Once the facility is fully operational, it will bring an anticipated 230 jobs to the city and payroll the first year between $1.5 million and $1.8 million.

The company plans to partner with Lamar State College-Port Arthur to offer training to the workers.

The facility would also create spin-off jobs such as truck drivers, ranchers, packing materials workers, etc.

Monday was not the first presentation Tohme made to the EDC board concerning the proposed meat processing facility. In January, he first pitched the company’s plans.

At that meeting, he said the company planned to employ the Halal method of slaughtering animals. Halal refers to religiously acceptable products and food according to the Muslim faith. The method requires certain rules be respected during the slaughter of animals, and that Muslims perform the slaughter.

Tohme said in keeping with Halal, the facility would have three Muslim employees that would be on site to slaughter the animals.

“The processing part would be done by other employees no matter what their religion,” he said.

The Halal slaughter practice was one of the concerns voiced in Winnie going on a year ago when Riceland was contemplating building there.

According to an Aug 27, 2015, article published by the Hometown Press, Riceland Farms planned to build in Winnie at a 500-acre site on Jenkins Road.

At the January PAEDC meeting, Tohme said the company decided not to build there.

“We saw discrimination, so we chose to move to a place where the people know us,” he said.

The people in Winnie worried about the smell and odor, but their worries were unfounded.

“We had not built the facility yet, so it was all in their minds,” he said.

Meat processing facilities are strictly monitored by numerous agencies including Texas Commission on Environmental Quality, the U.S. Environmental Protection Agency, the U.S. Department of Agriculture, and the PAEDC itself.

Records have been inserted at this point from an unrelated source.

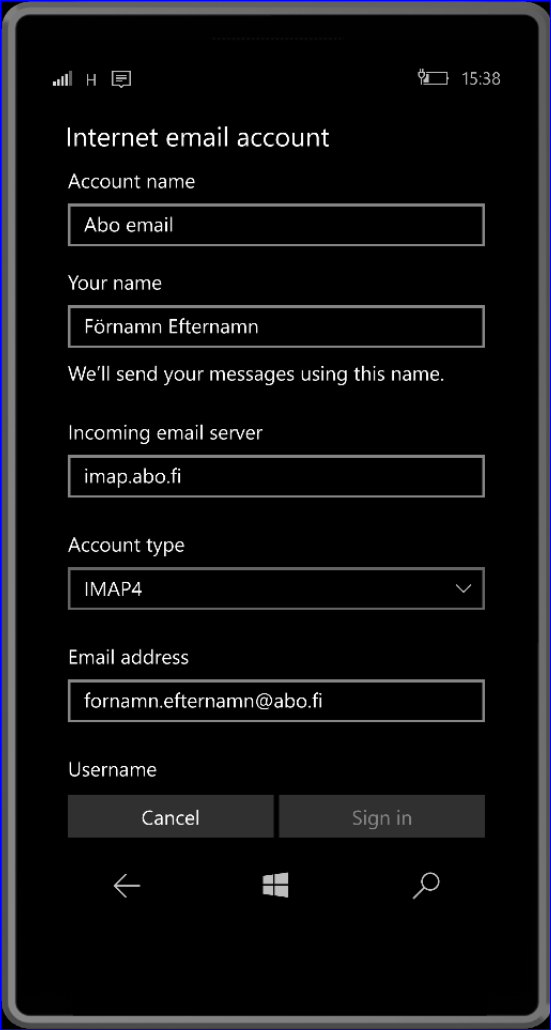The height and width of the screenshot is (1030, 551).
Task: Tap the Account type label text
Action: [x=126, y=546]

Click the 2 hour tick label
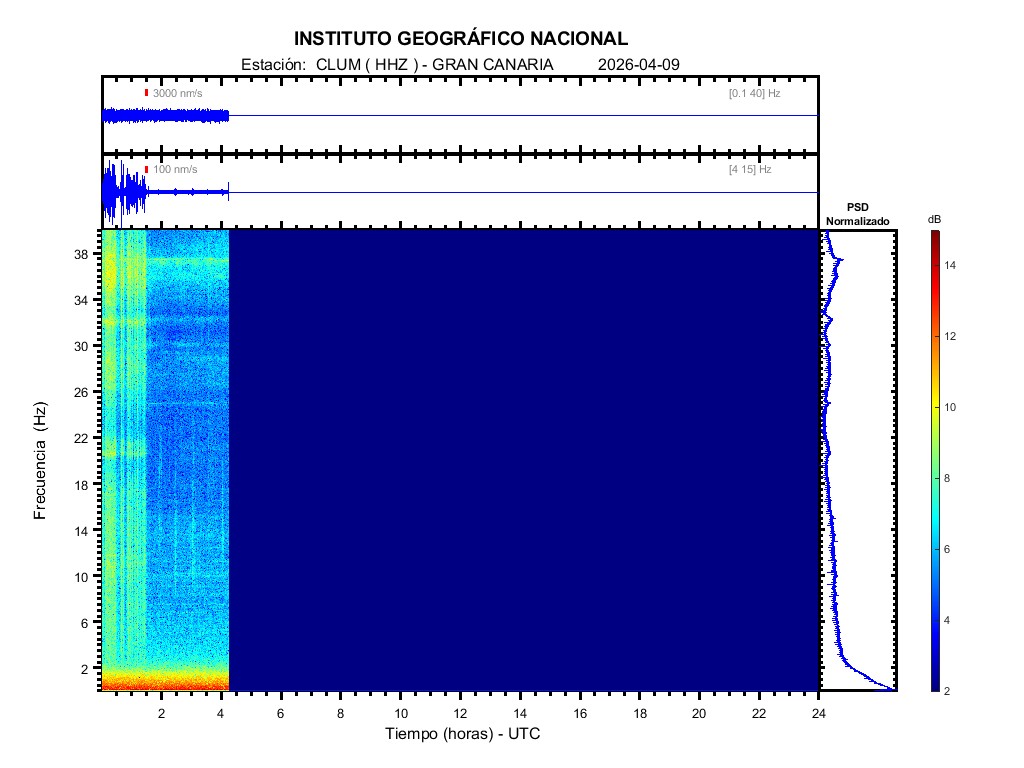click(x=162, y=713)
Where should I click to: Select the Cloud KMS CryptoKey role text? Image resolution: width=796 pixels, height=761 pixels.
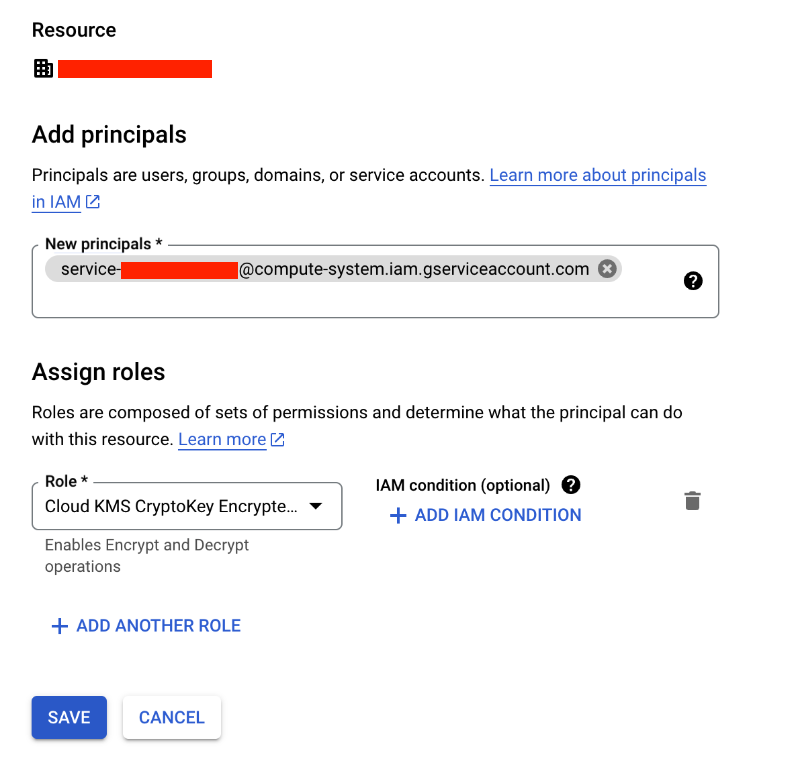(171, 506)
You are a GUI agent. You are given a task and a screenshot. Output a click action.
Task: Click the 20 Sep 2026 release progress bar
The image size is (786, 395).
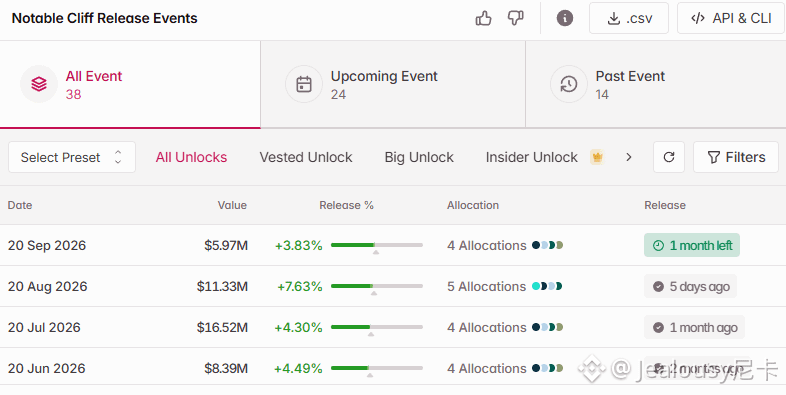[x=376, y=245]
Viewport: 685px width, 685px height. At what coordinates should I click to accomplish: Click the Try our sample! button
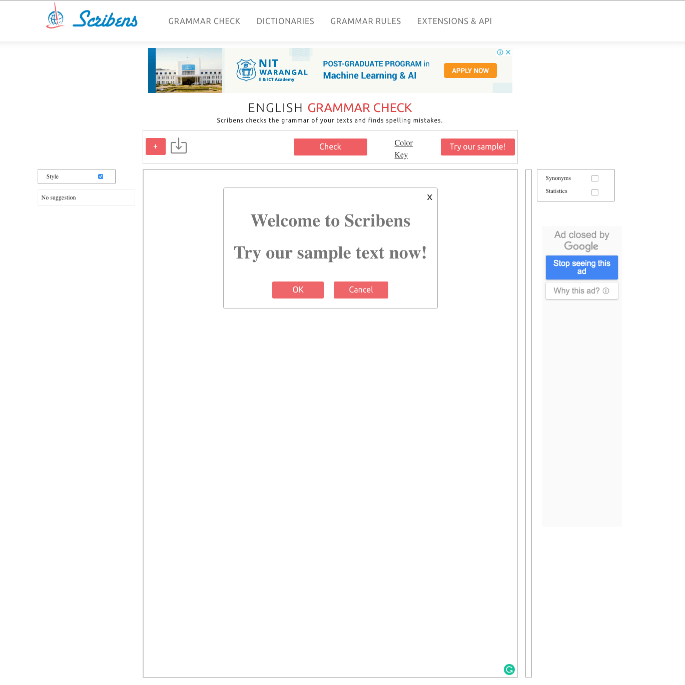pos(477,147)
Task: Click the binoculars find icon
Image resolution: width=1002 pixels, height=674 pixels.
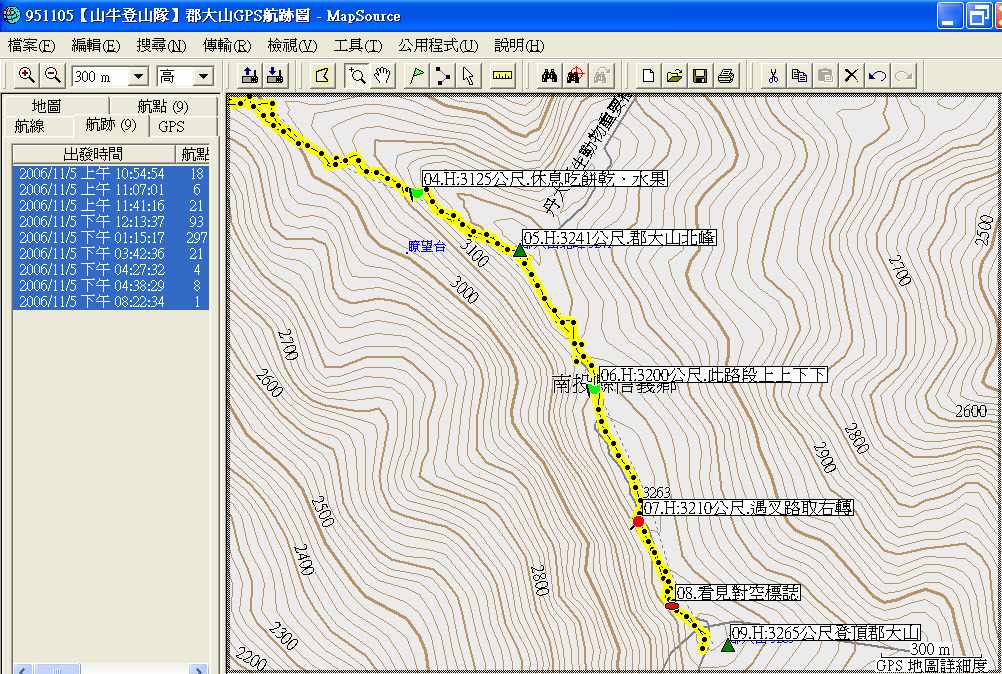Action: [548, 76]
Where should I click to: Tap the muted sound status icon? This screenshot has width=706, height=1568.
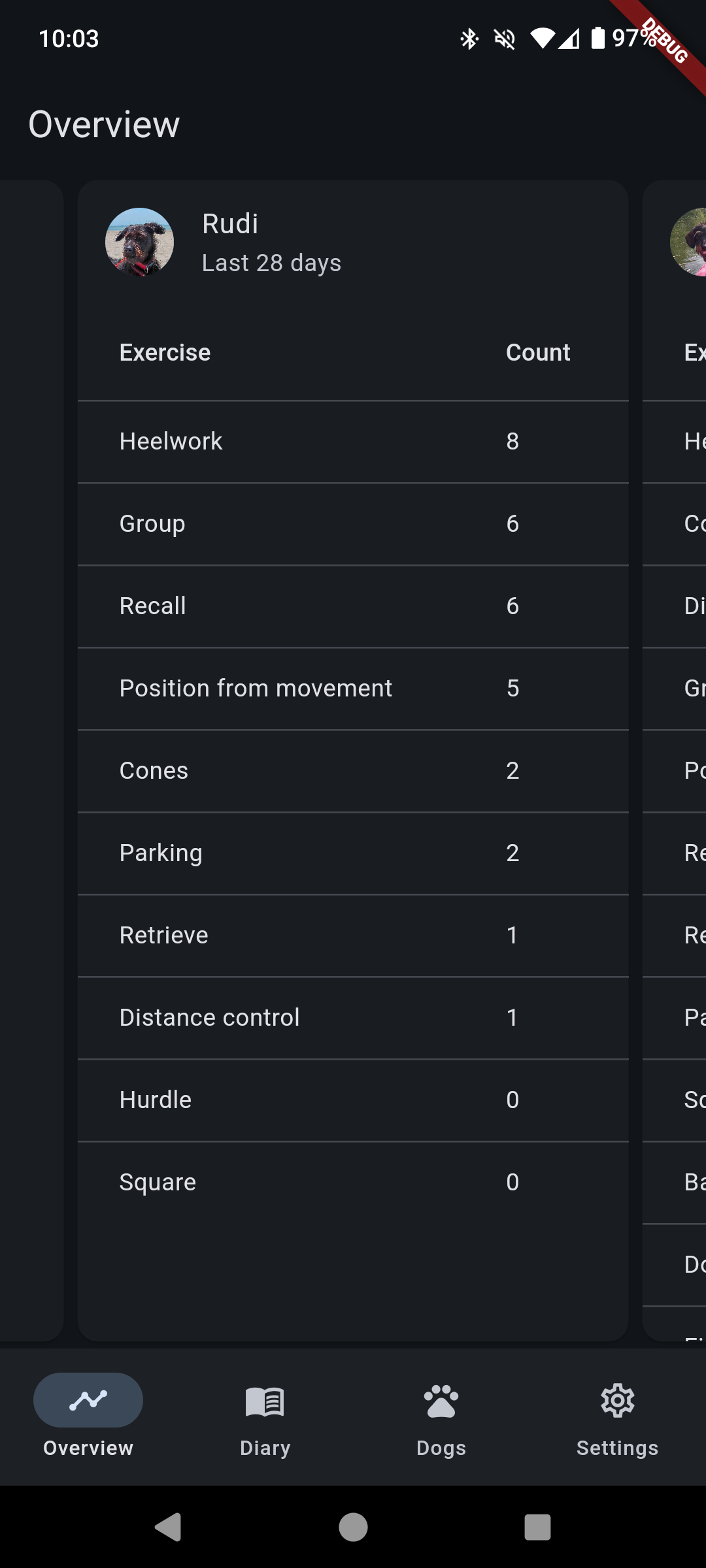[505, 39]
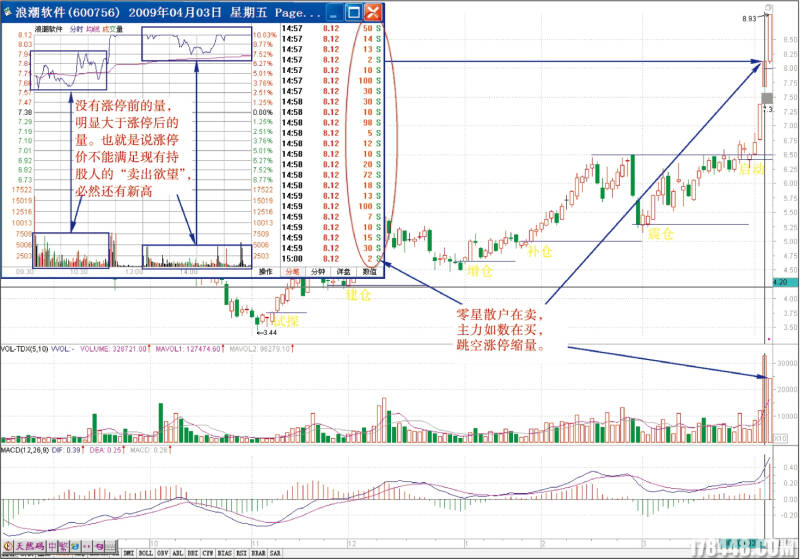Open the 分钟 minute view tab
Viewport: 800px width, 560px height.
tap(317, 271)
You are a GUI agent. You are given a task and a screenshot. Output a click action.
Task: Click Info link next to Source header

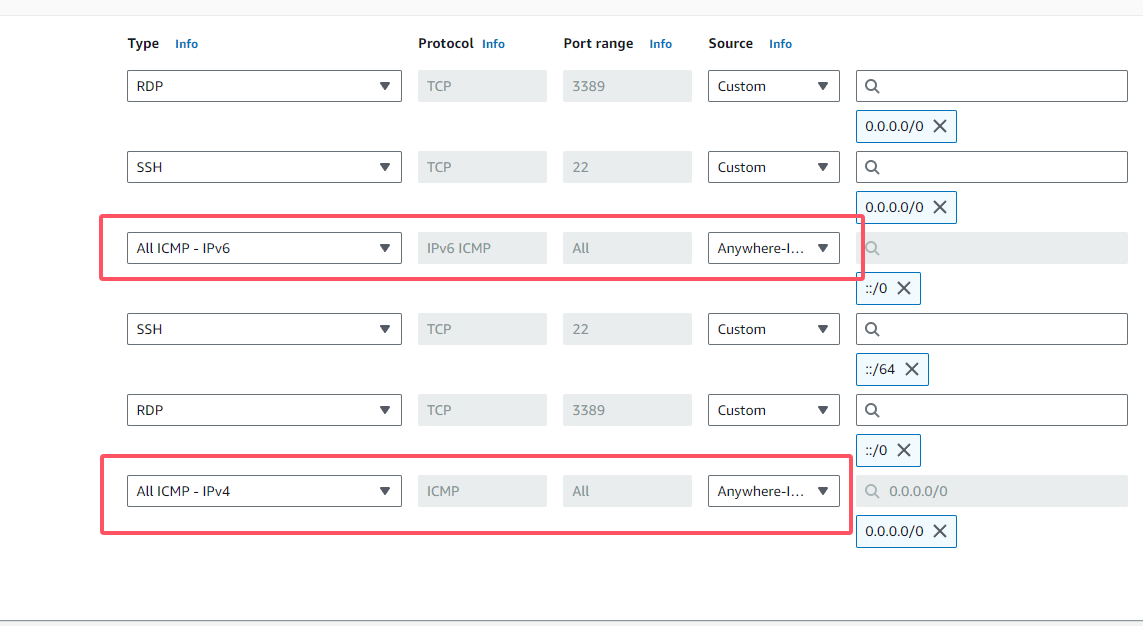[x=780, y=44]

“The EDC will have the capability to say hey, you are, or you are not abiding by these rules and regulations, “ he said.

The facility would not require an air quality permit from TCEQ because it does not produce any air pollution.

Right now, the company is looking at purchasing the land for a price of about $350,000.

The EDC has not yet made a decision whether to sell the property to the company, or to decide the project is not right for Port Arthur.

Adams said the EDC should reflect more on the proposal, on both the economic and environmental impact.

“We were told that this state-of-the-art technology does not exist anywhere in the U.S. So, are they asking Port Arthur to be the testing program? It is almost like we would be the pilot program,” Adams said.